*Task description*. Convert the records starting at the line containing "This screenshot has width=1056, height=755." and running through the end of the records into a two-column CSV with the columns text and answer, one row per record. Put each value in a single quoted field, replacing line breaks with spaces.

---------- Listing ----------

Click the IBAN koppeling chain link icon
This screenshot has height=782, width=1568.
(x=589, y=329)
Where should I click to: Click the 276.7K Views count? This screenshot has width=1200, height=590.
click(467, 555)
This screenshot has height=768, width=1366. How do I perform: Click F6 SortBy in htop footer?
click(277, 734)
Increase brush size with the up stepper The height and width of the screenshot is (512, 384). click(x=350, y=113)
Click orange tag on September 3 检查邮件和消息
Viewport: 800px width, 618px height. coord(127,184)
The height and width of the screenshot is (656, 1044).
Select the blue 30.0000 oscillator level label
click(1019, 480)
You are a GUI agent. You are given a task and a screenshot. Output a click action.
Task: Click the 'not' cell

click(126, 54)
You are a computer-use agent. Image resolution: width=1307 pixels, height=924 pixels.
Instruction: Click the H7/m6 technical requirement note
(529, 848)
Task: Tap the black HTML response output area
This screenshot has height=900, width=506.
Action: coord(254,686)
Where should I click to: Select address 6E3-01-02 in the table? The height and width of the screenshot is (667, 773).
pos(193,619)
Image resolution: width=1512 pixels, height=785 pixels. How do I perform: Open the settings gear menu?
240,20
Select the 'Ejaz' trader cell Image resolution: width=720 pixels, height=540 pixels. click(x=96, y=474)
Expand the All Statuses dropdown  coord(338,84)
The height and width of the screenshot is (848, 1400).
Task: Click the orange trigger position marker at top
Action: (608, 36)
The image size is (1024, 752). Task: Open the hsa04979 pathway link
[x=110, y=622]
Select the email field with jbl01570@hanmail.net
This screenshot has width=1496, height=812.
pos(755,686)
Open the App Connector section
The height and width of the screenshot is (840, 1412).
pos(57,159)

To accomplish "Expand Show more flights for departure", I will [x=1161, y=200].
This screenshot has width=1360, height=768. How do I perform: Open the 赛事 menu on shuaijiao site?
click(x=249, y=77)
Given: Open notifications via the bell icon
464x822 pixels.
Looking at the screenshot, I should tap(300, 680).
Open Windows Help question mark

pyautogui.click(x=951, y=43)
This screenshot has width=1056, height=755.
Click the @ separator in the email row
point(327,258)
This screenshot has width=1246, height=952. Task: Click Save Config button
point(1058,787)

----------

*Final result*.
text,answer
"This screenshot has width=1056, height=755. Click the @ separator in the email row","point(327,258)"
"This screenshot has width=1246, height=952. Task: Click Save Config button","point(1058,787)"